Page:Voltaire - Œuvres complètes Garnier tome18.djvu/128

Le texte de cette page a été corrigé et est conforme au fac-similé.
118
CERTAIN, CERTITUDE.

L’exemple des Calas[1] et des Sirven[2] est assez connu ; celui de Martin[3] l’est moins. C’était un bon agriculteur d’auprès de Bar en Lorraine. Un scélérat lui dérobe son habit, et va, sous cet habit, assassiner sur le grand chemin un voyageur qu’il savait chargé d’or, et dont il avait épié la marche. Martin est accusé ; son habit dépose contre lui ; les juges regardent cet indice comme une certitude. Ni la conduite passée du prisonnier, ni une nombreuse famille qu’il élevait dans la vertu, ni le peu de monnaie trouvé chez lui, probabilité extrême qu’il n’avait point volé le mort ; rien ne peut le sauver. Le juge subalterne se fait un mérite de sa rigueur. Il condamne l’innocent à être roué ; et, par une fatalité malheureuse, la sentence est confirmée à la Tournelle. Le vieillard Martin est rompu vif en attestant Dieu de son innocence jusqu’au dernier soupir. Sa famille se disperse ; son petit bien est confisqué. À peine ses membres rompus sont-ils exposés sur le grand chemin, que l’assassin qui avait commis le meurtre et le vol est mis en prison pour un autre crime ; il avoue, sur la roue à laquelle il est condamné à son tour, que c’est lui seul qui est coupable du crime pour lequel Martin a souffert la torture et la mort.

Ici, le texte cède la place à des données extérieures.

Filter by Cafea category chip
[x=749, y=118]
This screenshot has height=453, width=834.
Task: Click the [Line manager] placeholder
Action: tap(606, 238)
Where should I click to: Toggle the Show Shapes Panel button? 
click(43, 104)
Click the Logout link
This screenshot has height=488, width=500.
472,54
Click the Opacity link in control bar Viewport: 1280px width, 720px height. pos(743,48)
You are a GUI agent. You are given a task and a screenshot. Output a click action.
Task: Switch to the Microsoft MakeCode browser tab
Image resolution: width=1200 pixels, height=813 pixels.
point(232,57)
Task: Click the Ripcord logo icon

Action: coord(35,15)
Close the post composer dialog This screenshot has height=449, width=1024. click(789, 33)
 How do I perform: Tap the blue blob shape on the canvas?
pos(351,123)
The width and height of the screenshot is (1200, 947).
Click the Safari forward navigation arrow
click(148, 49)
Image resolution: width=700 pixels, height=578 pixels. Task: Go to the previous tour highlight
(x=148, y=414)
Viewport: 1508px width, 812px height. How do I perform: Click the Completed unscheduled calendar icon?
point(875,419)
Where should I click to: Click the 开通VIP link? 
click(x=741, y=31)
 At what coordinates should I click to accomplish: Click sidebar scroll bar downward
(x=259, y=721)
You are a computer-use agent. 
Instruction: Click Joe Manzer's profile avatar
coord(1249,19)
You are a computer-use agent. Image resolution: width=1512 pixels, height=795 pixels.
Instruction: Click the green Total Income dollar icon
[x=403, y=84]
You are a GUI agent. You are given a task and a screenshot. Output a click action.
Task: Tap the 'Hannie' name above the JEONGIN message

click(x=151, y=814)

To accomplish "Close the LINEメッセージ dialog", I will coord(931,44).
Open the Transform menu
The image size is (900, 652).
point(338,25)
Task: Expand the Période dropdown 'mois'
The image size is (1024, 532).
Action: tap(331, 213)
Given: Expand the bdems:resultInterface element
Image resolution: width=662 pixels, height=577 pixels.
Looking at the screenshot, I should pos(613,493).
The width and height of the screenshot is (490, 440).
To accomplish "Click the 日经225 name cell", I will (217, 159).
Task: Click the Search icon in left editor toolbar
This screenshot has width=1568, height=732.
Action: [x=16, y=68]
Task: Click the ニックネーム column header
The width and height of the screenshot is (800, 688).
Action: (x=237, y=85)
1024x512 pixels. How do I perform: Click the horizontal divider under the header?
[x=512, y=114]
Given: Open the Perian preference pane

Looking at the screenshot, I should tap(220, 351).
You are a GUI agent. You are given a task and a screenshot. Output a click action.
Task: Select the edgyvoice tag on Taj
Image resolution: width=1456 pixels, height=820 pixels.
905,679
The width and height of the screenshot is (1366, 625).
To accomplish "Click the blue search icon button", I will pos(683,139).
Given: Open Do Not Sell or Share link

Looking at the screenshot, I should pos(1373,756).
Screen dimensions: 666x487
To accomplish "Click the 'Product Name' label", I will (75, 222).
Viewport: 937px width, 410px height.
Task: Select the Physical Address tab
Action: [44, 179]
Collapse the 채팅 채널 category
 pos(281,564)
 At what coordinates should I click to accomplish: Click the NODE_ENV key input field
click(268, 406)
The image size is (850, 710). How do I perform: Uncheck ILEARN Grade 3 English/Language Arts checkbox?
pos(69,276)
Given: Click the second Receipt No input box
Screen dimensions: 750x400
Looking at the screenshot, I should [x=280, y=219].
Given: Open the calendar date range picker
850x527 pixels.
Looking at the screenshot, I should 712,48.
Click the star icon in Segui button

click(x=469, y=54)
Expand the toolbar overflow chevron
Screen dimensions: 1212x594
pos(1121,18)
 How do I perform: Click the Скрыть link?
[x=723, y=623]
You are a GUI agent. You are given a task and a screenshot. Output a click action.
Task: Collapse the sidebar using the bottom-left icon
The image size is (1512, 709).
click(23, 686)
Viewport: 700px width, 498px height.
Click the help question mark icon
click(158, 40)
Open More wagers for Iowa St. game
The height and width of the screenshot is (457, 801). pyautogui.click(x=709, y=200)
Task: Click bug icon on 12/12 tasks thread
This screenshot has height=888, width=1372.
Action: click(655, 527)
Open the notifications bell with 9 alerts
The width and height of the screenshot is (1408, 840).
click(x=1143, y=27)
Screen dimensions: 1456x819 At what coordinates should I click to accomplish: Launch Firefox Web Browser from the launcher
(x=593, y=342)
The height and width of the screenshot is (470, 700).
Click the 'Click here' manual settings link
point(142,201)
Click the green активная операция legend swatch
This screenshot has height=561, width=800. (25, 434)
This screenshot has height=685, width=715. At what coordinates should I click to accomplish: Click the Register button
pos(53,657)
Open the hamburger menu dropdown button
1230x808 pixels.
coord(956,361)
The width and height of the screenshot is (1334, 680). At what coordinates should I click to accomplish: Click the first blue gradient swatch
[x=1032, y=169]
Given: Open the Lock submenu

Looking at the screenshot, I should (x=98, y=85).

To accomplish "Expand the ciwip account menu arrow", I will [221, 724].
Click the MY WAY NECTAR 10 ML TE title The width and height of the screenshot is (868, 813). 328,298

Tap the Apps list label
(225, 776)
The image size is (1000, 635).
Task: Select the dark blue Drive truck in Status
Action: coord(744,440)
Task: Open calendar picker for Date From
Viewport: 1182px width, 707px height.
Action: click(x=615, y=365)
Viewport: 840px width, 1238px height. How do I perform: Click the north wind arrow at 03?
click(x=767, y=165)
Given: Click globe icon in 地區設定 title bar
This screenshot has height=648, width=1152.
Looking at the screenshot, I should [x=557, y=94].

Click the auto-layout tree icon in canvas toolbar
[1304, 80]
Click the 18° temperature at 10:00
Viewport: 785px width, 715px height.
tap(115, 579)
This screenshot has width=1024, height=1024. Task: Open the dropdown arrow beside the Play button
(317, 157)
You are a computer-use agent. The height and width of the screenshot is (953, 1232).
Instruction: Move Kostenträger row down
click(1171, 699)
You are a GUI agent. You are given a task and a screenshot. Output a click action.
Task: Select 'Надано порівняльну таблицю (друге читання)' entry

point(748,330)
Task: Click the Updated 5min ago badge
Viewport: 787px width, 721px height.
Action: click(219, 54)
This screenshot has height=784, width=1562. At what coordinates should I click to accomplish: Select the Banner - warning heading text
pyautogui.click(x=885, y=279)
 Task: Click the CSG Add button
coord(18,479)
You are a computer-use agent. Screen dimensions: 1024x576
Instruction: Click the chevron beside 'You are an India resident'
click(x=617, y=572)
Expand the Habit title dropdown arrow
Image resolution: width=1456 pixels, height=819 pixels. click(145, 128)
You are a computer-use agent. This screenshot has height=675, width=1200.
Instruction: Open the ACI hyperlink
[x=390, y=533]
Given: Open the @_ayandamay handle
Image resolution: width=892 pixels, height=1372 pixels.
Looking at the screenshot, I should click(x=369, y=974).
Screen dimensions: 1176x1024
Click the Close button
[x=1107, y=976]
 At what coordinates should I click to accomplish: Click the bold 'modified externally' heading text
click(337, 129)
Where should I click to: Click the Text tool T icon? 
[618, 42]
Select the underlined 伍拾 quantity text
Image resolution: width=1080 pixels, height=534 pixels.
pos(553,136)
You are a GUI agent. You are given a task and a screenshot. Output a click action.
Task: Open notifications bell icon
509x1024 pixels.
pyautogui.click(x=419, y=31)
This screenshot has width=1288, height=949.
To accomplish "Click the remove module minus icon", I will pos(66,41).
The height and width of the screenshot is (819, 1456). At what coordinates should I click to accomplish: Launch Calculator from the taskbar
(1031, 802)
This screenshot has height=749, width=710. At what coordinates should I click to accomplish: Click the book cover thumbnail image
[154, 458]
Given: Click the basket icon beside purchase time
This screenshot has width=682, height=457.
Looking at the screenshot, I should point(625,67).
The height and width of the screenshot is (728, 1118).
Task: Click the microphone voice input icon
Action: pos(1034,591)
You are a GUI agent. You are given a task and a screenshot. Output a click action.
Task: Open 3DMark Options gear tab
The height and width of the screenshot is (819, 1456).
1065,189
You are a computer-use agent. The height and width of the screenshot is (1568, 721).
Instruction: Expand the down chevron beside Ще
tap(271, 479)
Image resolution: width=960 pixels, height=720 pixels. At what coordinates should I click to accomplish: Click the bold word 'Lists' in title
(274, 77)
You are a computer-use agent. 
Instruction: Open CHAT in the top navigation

[4] Montbailli, qui dormait avec sa femme, est accusé d’avoir, de concert avec elle, tué sa mère, morte évidemment d’apoplexie : le conseil d’Arras condamne Montbailli à expirer sur la roue, et sa femme à être brûlée. Leur innocence est reconnue, mais après que Montbailli a été roué.

Écartons ici la foule de ces aventures funestes qui font gémir sur la condition humaine ; mais gémissons du moins sur la certitude prétendue que les juges croient avoir quand ils rendent de pareilles sentences.

Il n’y a nulle certitude, dès qu’il est physiquement ou moralement possible que la chose soit autrement. Quoi ! il faut une démonstration pour oser assurer que la surface d’une sphère est égale à quatre fois l’aire de son grand cercle, et il n’en faudra pas pour arracher la vie à un citoyen par un supplice affreux !

  1. Sur les Calas, voyez les Mélanges, années 1762-1763, etc.
  2. Sur Sirven, voyez les Mélanges, année 1766.
  3. Il est question de Martin dans l’Essai sur les Probabilités en fait de justice (voyez les Mélanges, année 1772), et dans la lettre à d’Alembert, du 4 septembre 1769 ; on peut aussi voir celles à Élie de Beaumont, du 17 auguste, et à d’Argental, du 30 auguste 1769. On voit par cette dernière et par celle à d’Alembert que le fait eut lieu en 1767, et non en 1768, comme Voltaire le dit dans l’Essai sur les Probabilités.
  4. Cet alinéa fut ajouté en 1774. Voyez sur Montbailli la Méprise d’Arras, dans les Mélanges, année 1771, etc. (B.)